Evolving past reference type patterns

Sat Apr 16 15:34:55 UTC 2022

> On Apr 15, 2022, at 10:10 PM, Guy Steele <guy.steele at oracle.com> wrote:
> 
> That said, I am always (or at least now) a bit leery of language designers motivating a new language feature by pointing out that it would make a compiler easier to write. As I have learned the hard way on more than one language project, compilers are not always representative of typical application code. (Please consider this remark as only very minor pushback on the form of the argument.)

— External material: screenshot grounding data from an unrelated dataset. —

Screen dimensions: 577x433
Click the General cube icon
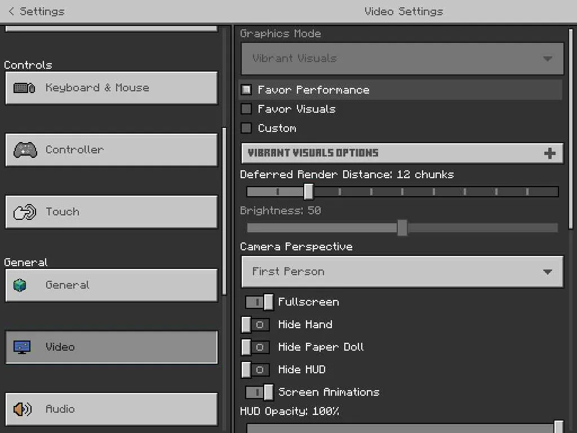click(x=20, y=285)
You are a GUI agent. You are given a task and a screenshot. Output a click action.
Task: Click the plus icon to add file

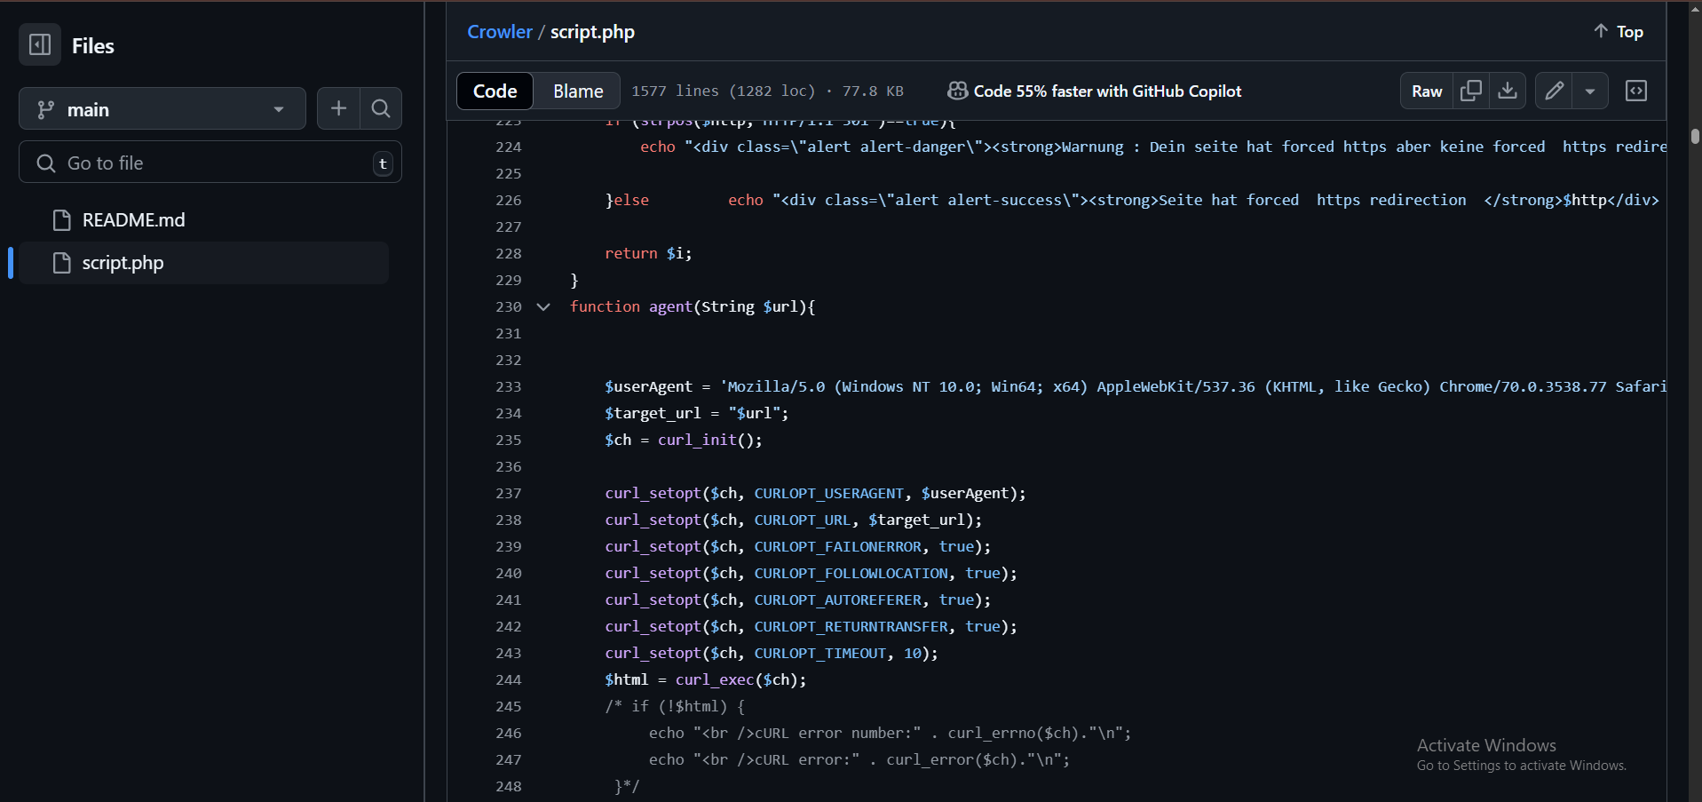tap(338, 108)
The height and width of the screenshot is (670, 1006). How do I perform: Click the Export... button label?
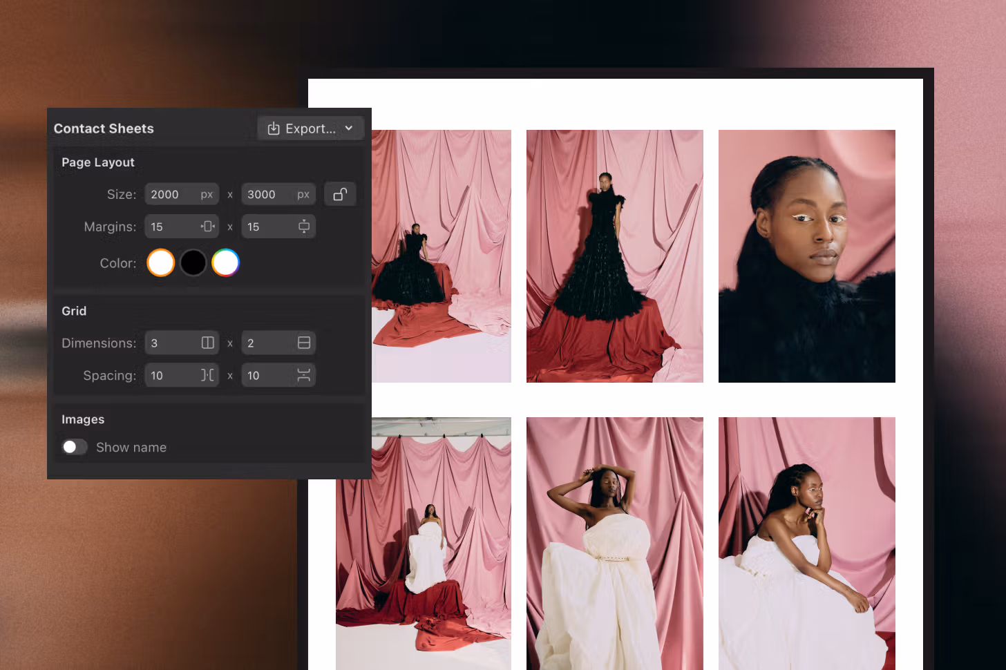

Indeed, this is something to be vigilant for.  In fact, one could make this observation about pattern matching in entirety!  Pattern matching is a feature that all compiler writers love, because compilers are mostly just big tree-transforming machines, and so *of course* compiler writers see it as a way to make their lives easier.  (Obviously other programmers besides compiler writers like it too.)  

So, let me remind everyone why we are doing pattern matching, and it is not just “they’re better than visitors.”  We may be doing this incrementally, but there’s a Big Picture motivation here, let me try to tell some more of it.  

Due to trends in hardware and software development practices, programs are getting smaller.  It may be a cartoonish exaggeration to say that monoliths are being replaced by microservices, but the fact remains: units of deployment are getting smaller, because we’ve discovered that breaking things up into smaller units with fewer responsibilities offers us more flexibility.  Geometrically, when you shrink a region, the percentage of that region that is close to the boundary goes up.  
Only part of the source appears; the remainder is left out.